In the stall below he could hear a horse snorting and a crash as another horse kicked over its water bucket.

Far too slowly his panic subsided. Prep school and Rupert Campbell-Black were things of the past. It was 1970 and he had been out of the children’s home for four years now. He mostly forgot them during the day; it was only in dreams they came back to torment him. He shivered; the sheets were still damp with sweat.

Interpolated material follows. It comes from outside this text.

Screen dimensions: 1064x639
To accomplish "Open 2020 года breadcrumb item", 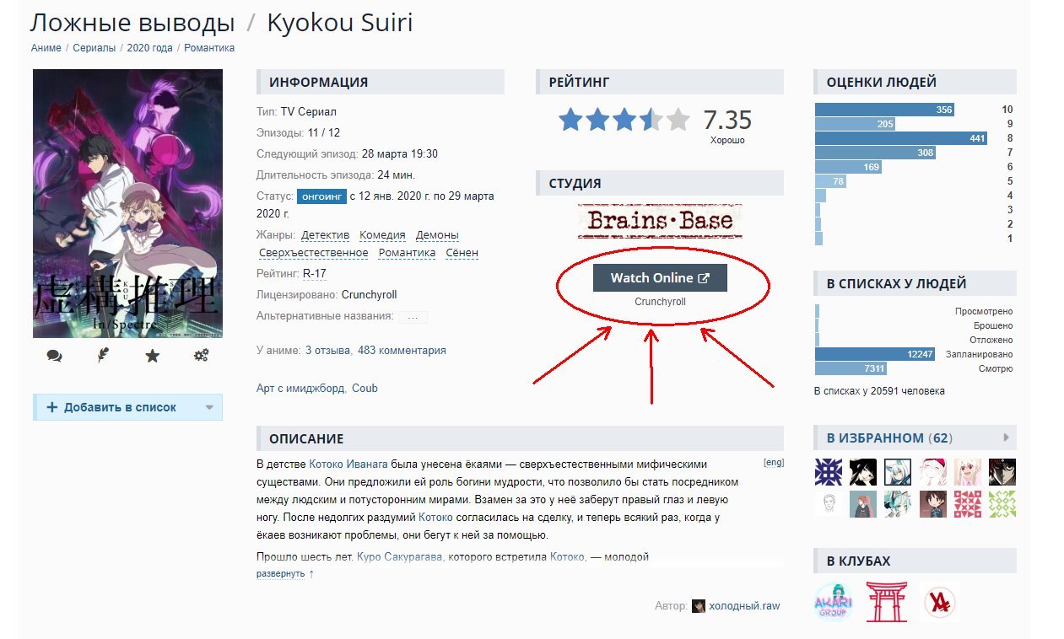I will point(149,48).
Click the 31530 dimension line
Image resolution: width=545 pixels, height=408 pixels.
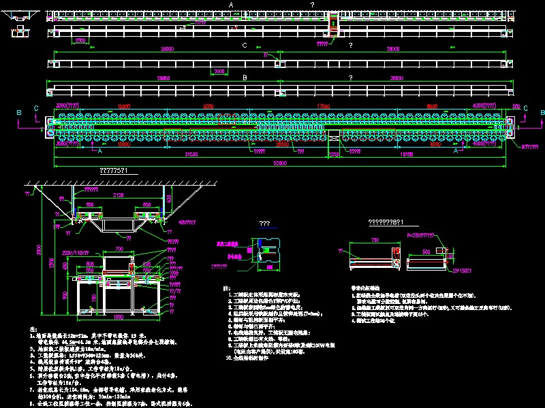click(x=191, y=154)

Four-thirty, said his alarm clock; there were already fingers of light under the thin yellow curtains. He didn’t have to get up for half an hour, but he was too scared to go back to sleep. He could hear the rain pattering on the roof outside and dripping from the gutter, muting the chatter of the sparrows.

He tried to concentrate on the day ahead, which didn’t make him feel much more cheerful. One of the worst things about working in a riding school was having to take pupils to horse shows. Few of them could control the bored, broken-down ponies. Many were spoilt; others, terrified, were only riding at all because their frightful mothers were using horses to grapple their way up the social scale, giving them an excuse to put a hard hat in the back window of the Jaguar and slap gymkhana stickers on the windscreen.

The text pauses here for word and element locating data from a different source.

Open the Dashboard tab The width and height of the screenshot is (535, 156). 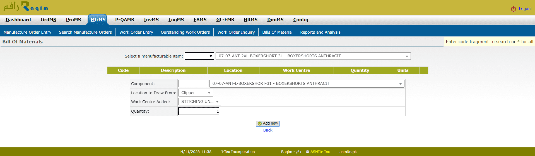point(18,20)
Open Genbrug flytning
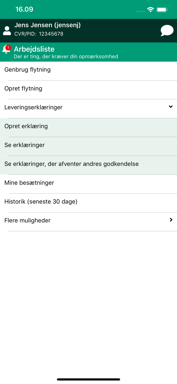Image resolution: width=177 pixels, height=384 pixels. [x=27, y=70]
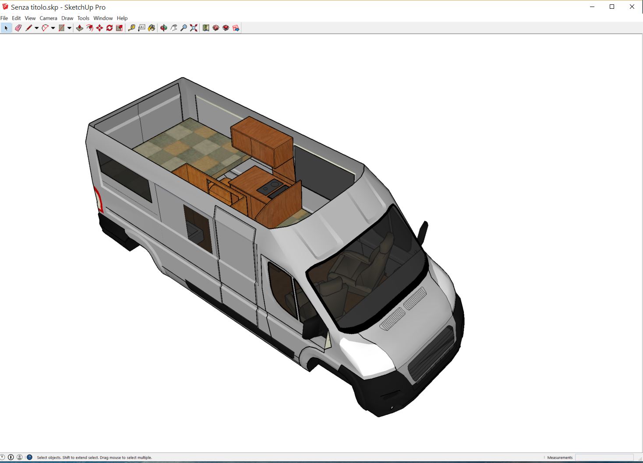643x463 pixels.
Task: Toggle the Instructor help panel from status bar
Action: pos(29,457)
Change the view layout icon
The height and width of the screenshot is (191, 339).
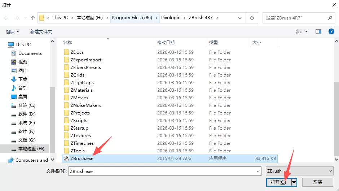pos(299,31)

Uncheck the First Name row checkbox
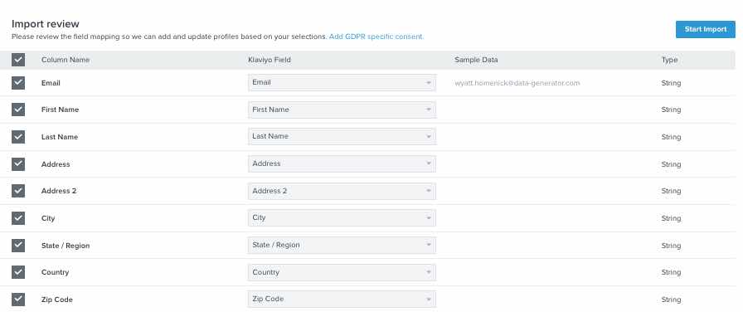pos(18,110)
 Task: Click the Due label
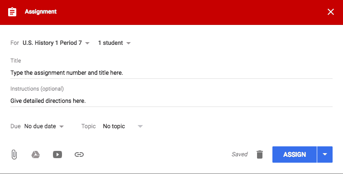tap(15, 126)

What made Jake sick with nerves, however, was that, unknown to his boss, Mrs. Wilton, he intended to take Africa to the show and enter her for the open jumping. Mrs. Wilton didn’t allow Jake to compete in shows. He might get too big for his boots. His job was to act as constant nursemaid to the pupils, not to jump valuable horses behind her back.

Usually, Mrs. Wilton turned up at shows in the afternoon and strutted about chatting up the mothers. But today, because she was driving down to Brighton to chat up some rich uncle who had no children, she wouldn’t be putting in an appearance. If Jake didn’t try out Africa today, he wouldn’t have another chance for weeks.